Fixture options and overridable defaults
Fixtures are not only for objects you build; they can also expose tunable options that a spec file overrides with test.use(). By declaring an option fixture with a default, you let individual tests opt into a different configuration without touching the global config. A common use is a failOnConsoleError flag or a per-test seed size — the default covers the suite, and the rare test that needs different behavior overrides it locally. This keeps the config lean while still allowing per-test variation, and it composes with the worker-versus-test scoping above, since an option fixture can itself be consumed by a heavier worker-scoped resource fixture.
Trace integration and debugging
Reliable suites pair good assertions with actionable diagnostics. Configure trace: 'on-first-retry', screenshot: 'only-on-failure', and video: 'retain-on-failure' to capture forensic data only when a test fails, keeping CI artifacts small while preserving everything you need to reproduce a failure. Extend expect with domain-specific matchers for complex UI or API states.
import { defineConfig } from '@playwright/test';
export default defineConfig({
use: {
trace: 'on-first-retry', // DOM snapshots + network log on retry
screenshot: 'only-on-failure',
video: 'retain-on-failure',
},
});
Open a captured trace with npx playwright show-trace trace.zip. The full failure-analysis workflow — reading the timeline, network tab, and snapshots — lives in Debugging & Test Observability. When you wire this config into a pipeline, the artifact settings above are exactly what CI/CD Integration uploads on a failed sharded run.
Frequently Asked Questions
When should a fixture be worker-scoped instead of test-scoped?

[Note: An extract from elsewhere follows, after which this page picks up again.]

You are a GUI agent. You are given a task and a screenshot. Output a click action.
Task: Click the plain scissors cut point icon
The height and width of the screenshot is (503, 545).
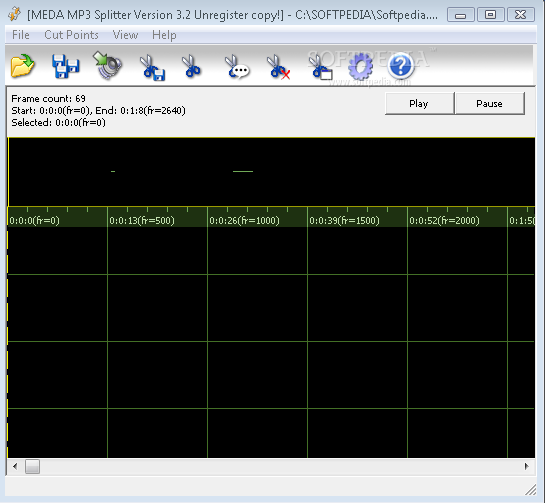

Make a fixture worker-scoped when its setup is expensive and safe to share across the files one worker runs — database seeding, token minting, cache warming. Keep it test-scoped when each test needs a fresh, isolated state, which is the default for browser contexts. Choosing per-test scope for expensive shared work is a common performance mistake.
What is the difference between globalSetup and a worker fixture?
globalSetup runs exactly once for the entire run, before any worker starts, making it right for infrastructure provisioning. A worker fixture runs once per worker process, so with multiple workers it runs multiple times. Use globalSetup for truly run-wide state and worker fixtures for per-worker resources.
How do I make one fixture depend on another?
Name the dependency in the fixture's destructured arguments. The runner resolves dependencies in order, builds them before the dependent fixture, and tears them down in reverse, so you can guarantee that seed data or an API client exists before the page that uses it loads.